The partnership shall keep a capital account for each partner; If a partner`s capital account falls below the agreed amount, that partner (1) must instead pay his share of the share of the share of the share into his capital account; and (2) to pay any default to the partnership if its share of the corporate benefit is not yet due and payable or, if so, its share is not sufficient to compensate for the default. 6. INTEREST. No interest is paid on initial deposits in the capital of the partnership or on subsequent deposits. 11. DEATH. After the death of one of the two partners, the surviving partner has the right either to acquire the deceased`s shares in the partnership or to terminate the partnership activity and liquidate. If the surviving partner chooses to acquire the deceased`s shares, he or she must transmit this choice in writing to the executor or administrator of the deceased within three months of the death of the deceased or, if no legal representative has been appointed at the time of such election, to one of the legal heirs known to the deceased at the last known address of that heir. (a) where the surviving partner decides to acquire the deceased`s shares in the partnership, the purchase price corresponds to the deceased`s balance sheet at the time of his death, increased by the deceased`s balance sheet at the end of the preceding financial year, increased by his share of the share of the share of the social profit or reduced by his share in the social losses for the period beginning at the beginning of the financial year; during which his death occurred until the end of the calendar month in which his death occurred and decreased by withdrawals that were debited from his income account during that period. Commercial or corporate assets, trade names, patents or other intangible assets are not taken into account unless these assets were recorded in the partnership registers immediately before the death of the deceased; However, the beneficiary has the right to use the business name of the partnership. (b) Unless otherwise specified, the winding-up and asset allocation procedure of the twinning undertaking shall be the same as that set out in paragraph 10 with regard to voluntary termination. Companies that hire must declare their company and employees to the SSS.
Your employee`s registration with the SSS ensures that, as an employer, you legally pay your employer`s contribution to the Agency for the benefit of your employees.

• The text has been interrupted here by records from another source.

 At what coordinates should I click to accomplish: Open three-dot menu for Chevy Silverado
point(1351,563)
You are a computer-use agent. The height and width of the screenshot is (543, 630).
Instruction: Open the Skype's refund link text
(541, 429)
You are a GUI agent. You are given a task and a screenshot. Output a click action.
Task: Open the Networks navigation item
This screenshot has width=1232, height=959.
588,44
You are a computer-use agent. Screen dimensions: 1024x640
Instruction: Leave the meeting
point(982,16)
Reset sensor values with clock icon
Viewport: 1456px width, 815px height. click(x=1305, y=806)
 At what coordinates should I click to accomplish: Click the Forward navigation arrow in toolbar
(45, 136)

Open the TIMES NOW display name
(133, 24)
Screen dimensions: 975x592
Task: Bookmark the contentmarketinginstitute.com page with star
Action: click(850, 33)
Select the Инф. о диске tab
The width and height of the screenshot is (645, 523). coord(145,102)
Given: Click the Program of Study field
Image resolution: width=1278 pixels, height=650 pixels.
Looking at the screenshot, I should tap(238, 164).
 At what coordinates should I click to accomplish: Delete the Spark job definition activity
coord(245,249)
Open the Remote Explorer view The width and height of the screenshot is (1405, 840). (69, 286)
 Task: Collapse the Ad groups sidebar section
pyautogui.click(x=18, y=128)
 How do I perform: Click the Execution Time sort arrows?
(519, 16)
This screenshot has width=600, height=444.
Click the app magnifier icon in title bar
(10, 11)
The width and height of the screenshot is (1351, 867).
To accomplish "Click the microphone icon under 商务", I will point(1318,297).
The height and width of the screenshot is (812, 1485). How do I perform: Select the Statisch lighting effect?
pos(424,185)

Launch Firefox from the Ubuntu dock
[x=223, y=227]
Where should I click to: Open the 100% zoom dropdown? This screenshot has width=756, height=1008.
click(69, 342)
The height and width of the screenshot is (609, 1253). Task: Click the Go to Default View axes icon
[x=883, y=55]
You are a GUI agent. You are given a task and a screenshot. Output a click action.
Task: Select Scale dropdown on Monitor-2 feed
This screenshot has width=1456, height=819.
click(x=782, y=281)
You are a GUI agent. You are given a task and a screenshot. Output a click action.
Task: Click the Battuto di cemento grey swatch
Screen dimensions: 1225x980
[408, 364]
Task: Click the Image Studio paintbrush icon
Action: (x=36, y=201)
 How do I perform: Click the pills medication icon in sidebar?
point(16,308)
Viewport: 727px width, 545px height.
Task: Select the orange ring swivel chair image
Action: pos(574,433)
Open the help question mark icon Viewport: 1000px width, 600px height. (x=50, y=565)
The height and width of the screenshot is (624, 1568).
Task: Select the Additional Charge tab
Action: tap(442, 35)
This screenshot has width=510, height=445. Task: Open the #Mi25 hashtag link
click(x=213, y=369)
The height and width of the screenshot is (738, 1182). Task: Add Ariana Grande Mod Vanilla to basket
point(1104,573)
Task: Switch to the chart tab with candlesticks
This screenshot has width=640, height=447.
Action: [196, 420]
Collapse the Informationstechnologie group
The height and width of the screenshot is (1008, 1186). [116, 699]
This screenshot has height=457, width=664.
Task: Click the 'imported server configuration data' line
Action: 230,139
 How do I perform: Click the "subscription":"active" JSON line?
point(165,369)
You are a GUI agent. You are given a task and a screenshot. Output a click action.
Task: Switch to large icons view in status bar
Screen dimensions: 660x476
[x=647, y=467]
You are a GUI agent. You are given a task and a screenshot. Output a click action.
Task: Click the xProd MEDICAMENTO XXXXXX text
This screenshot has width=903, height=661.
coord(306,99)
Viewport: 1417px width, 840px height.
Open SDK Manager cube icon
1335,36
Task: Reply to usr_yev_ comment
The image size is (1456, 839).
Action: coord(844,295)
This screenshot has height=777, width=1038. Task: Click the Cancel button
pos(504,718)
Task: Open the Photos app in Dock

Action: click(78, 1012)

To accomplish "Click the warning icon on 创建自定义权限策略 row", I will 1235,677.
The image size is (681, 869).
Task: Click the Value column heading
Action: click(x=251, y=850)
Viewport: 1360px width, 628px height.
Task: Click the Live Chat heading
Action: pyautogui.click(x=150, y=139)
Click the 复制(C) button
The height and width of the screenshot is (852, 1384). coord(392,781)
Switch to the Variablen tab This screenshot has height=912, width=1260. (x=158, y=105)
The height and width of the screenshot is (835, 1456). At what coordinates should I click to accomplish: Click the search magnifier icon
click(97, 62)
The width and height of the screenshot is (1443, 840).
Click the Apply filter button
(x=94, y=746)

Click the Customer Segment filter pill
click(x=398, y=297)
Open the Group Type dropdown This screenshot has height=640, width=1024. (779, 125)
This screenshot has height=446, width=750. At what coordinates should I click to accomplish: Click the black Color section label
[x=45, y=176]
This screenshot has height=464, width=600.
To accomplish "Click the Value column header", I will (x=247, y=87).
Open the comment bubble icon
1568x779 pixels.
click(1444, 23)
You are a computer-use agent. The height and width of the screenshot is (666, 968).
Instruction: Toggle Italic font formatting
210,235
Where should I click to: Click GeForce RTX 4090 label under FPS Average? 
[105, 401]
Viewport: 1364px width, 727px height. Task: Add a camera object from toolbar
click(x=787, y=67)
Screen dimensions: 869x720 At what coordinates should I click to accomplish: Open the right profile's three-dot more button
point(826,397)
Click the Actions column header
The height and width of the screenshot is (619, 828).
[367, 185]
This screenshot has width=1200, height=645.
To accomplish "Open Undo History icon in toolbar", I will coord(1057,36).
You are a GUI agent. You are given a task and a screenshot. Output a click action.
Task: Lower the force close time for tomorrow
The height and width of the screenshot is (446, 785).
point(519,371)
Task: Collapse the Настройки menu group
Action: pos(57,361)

The non-registration of your employees in the SSS is considered a violation of the Social Security Act. A certificate of authorization from the mayor must be presented before the BIR registration certificate is issued. If you register with the BIR, you will have the right to print official receipts, register books and obtain a separate tax identification number (for partnerships and entities). The BIR registration fee is 500 pesos per year. If a partnership has foreign partners, the following additional requirements must be submitted: 1. SEC Form No. F-105 2. Banking certificate relating to the contribution of capital of the partners 3. For foreign partners who wish to declare their investments to Bangko Sentral ng Pilipinas, the proof of transfer is REMINDER: Registration with the Department of Labor and Employment (DOLE) is also a must for activity with five or more employees. 9.
A partner who withdraws or withdraws from the partnership may not manage, directly or indirectly, an operation that, together with the existing or expected activity of the partnership, either for a period of ___ (__ years) in the city/province _______ in the society in which the partnership is or would be currently competitive.